There is a brand new Python compiler, which is being discussed on Reddit.
https://www.reddit.com/r/Python/comments/w7vlim/i_made_a_python_compiler_that_can_compile_python/
https://github.com/Omyyyy/pycom/tree/main
It doesn’t make sense to compile (more precisely, to translate) Python into C++, because the languages are radically different.
With best efforts one can translate the bare minimum of language’s features. For example, this code val = 1; val = 'hello'
(where types are dynamically changed) won’t translate to C++. But let’s look into details, what the “compiler” does.
It’s upsetting that the repository has more that 1000 stars and a lot of positive comments on Reddit, despite being a nonviable tool.
It uses the built-in Python lexer (the tokenizer library to get tokens, and then it would iterate over the tokens and just translate one word in Python to another word in C++: compiler.py.

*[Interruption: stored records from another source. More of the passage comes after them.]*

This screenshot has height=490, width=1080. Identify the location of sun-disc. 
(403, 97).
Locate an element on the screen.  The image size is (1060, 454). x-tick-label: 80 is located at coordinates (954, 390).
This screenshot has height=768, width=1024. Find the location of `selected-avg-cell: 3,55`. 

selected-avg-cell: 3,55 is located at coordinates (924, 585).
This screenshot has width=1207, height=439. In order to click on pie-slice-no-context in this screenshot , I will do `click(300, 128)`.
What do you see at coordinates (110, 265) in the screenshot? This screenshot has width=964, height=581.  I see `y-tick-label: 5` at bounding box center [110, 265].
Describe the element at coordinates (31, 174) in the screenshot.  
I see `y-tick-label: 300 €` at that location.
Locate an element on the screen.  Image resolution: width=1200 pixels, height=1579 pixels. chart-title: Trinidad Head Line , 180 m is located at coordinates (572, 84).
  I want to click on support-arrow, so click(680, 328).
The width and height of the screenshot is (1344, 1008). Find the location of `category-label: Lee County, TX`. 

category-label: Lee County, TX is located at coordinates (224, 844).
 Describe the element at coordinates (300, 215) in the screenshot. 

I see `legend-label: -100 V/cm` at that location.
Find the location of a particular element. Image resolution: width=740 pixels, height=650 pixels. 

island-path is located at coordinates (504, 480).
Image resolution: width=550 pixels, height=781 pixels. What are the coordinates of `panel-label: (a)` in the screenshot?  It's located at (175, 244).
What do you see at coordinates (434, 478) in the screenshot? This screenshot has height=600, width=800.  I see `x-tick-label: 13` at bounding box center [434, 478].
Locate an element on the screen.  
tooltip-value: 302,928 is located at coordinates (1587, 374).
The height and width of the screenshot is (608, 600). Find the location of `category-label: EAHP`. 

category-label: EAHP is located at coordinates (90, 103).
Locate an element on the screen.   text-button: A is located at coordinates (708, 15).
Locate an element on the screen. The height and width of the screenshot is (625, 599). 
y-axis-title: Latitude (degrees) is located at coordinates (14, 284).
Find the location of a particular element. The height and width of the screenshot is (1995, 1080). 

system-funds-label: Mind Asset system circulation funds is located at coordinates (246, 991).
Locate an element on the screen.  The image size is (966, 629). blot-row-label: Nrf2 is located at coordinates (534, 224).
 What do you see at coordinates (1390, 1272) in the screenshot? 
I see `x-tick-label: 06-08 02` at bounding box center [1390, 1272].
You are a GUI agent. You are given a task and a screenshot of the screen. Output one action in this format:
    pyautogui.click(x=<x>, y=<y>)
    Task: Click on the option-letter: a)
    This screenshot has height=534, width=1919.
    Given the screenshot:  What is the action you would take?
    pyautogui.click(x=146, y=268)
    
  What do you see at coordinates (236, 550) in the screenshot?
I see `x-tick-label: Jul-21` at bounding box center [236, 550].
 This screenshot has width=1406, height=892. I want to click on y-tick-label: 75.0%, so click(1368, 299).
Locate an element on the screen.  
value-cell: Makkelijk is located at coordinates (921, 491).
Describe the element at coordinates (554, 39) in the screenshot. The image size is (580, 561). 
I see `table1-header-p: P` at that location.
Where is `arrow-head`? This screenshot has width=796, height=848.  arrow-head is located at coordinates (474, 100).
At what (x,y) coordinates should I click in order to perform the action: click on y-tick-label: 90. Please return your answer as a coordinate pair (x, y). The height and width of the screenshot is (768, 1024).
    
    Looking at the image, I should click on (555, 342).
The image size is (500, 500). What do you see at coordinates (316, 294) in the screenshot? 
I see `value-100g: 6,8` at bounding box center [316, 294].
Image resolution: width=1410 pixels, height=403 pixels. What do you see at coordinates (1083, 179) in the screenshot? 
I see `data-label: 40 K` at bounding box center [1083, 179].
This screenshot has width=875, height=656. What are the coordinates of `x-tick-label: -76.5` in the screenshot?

This makes it unable to “compile” almost any program different from “Hello World”, the translator’s logic is not flexible.
This task is better done via the built-in Python lexer+parser (the ast library). The AST uses the “visitor” pattern: the library “visits” every node of the tree and generates the code. Almost all tools that work over source code (including translators) use the visitor pattern. The translator could look like this - gist.github.com.
The next questionable choise is that C++ is needed as the “intermediate representation” just to make sure that we get an optimized executable file. This is also not so fine idea - it’s better to translate Python into LLVM IR, because it is more flexible than C++ (from compiler perspective). You can even find some projects on this topic, when searching python llvm
.
In general, translating Python into another representation to “optimize” it doesn’t make sense - many of Python libraries are actually written on C/C++ and just provide a lightweight Python API!